* _PROBLEM DETAILS_: In the listing below, swap every instance of "word" for "term" and write the whole listing out again, keeping everything else the same.

--- START OF EXCERPTED DATA ---

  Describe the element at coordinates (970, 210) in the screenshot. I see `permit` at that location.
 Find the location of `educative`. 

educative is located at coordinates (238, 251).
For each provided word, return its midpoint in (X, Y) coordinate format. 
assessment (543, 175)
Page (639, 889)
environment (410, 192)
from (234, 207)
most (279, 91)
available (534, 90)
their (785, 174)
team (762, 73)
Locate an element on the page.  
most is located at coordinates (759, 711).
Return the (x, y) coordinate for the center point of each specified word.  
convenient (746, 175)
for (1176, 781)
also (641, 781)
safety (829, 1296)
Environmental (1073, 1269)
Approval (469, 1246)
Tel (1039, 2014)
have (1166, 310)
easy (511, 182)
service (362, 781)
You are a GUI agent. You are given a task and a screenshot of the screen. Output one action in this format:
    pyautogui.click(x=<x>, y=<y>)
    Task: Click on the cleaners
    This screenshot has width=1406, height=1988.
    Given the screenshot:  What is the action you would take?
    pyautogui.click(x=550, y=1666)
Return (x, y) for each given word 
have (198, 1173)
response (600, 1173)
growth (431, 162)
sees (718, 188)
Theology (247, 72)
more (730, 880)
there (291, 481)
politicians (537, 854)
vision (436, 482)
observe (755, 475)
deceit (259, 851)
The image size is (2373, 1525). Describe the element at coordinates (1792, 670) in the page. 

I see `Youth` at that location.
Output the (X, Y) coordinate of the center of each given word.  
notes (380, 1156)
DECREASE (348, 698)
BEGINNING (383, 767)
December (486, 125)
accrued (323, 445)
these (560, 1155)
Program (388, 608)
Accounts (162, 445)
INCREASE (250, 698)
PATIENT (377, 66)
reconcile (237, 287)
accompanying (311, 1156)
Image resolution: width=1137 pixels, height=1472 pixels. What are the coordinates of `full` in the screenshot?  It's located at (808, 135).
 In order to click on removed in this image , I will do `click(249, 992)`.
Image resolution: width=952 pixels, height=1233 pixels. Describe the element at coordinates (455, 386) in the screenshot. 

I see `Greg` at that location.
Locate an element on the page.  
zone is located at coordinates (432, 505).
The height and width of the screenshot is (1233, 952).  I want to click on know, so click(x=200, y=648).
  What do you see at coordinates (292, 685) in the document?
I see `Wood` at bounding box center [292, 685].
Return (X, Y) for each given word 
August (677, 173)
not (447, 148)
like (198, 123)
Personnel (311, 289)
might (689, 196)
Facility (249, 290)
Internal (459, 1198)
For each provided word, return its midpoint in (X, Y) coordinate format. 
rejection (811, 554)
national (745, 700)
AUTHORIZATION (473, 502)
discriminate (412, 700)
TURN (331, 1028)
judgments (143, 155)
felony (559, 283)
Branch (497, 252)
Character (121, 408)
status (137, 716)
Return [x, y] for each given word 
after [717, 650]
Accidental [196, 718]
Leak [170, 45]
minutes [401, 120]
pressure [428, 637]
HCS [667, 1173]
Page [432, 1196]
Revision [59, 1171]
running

--- END OF EXCERPTED DATA ---

* _RESPONSE TO THIS EXERCISE_:
  Describe the element at coordinates (970, 210) in the screenshot. I see `permit` at that location.
 Find the location of `educative`. 

educative is located at coordinates (238, 251).
For each provided term, return its midpoint in (X, Y) coordinate format. 
assessment (543, 175)
Page (639, 889)
environment (410, 192)
from (234, 207)
most (279, 91)
available (534, 90)
their (785, 174)
team (762, 73)
Locate an element on the page.  
most is located at coordinates (759, 711).
Return the (x, y) coordinate for the center point of each specified term.  
convenient (746, 175)
for (1176, 781)
also (641, 781)
safety (829, 1296)
Environmental (1073, 1269)
Approval (469, 1246)
Tel (1039, 2014)
have (1166, 310)
easy (511, 182)
service (362, 781)
You are a GUI agent. You are given a task and a screenshot of the screen. Output one action in this format:
    pyautogui.click(x=<x>, y=<y>)
    Task: Click on the cleaners
    This screenshot has width=1406, height=1988.
    Given the screenshot:  What is the action you would take?
    pyautogui.click(x=550, y=1666)
Return (x, y) for each given term 
have (198, 1173)
response (600, 1173)
growth (431, 162)
sees (718, 188)
Theology (247, 72)
more (730, 880)
there (291, 481)
politicians (537, 854)
vision (436, 482)
observe (755, 475)
deceit (259, 851)
The image size is (2373, 1525). Describe the element at coordinates (1792, 670) in the page. 

I see `Youth` at that location.
Output the (X, Y) coordinate of the center of each given term.  
notes (380, 1156)
DECREASE (348, 698)
BEGINNING (383, 767)
December (486, 125)
accrued (323, 445)
these (560, 1155)
Program (388, 608)
Accounts (162, 445)
INCREASE (250, 698)
PATIENT (377, 66)
reconcile (237, 287)
accompanying (311, 1156)
Image resolution: width=1137 pixels, height=1472 pixels. What are the coordinates of `full` in the screenshot?  It's located at (808, 135).
 In order to click on removed in this image , I will do `click(249, 992)`.
Image resolution: width=952 pixels, height=1233 pixels. Describe the element at coordinates (455, 386) in the screenshot. 

I see `Greg` at that location.
Locate an element on the page.  
zone is located at coordinates (432, 505).
The height and width of the screenshot is (1233, 952).  I want to click on know, so click(x=200, y=648).
  What do you see at coordinates (292, 685) in the document?
I see `Wood` at bounding box center [292, 685].
Return (X, Y) for each given term 
August (677, 173)
not (447, 148)
like (198, 123)
Personnel (311, 289)
might (689, 196)
Facility (249, 290)
Internal (459, 1198)
For each provided term, return its midpoint in (X, Y) coordinate format. 
rejection (811, 554)
national (745, 700)
AUTHORIZATION (473, 502)
discriminate (412, 700)
TURN (331, 1028)
judgments (143, 155)
felony (559, 283)
Branch (497, 252)
Character (121, 408)
status (137, 716)
Return [x, y] for each given term 
after [717, 650]
Accidental [196, 718]
Leak [170, 45]
minutes [401, 120]
pressure [428, 637]
HCS [667, 1173]
Page [432, 1196]
Revision [59, 1171]
running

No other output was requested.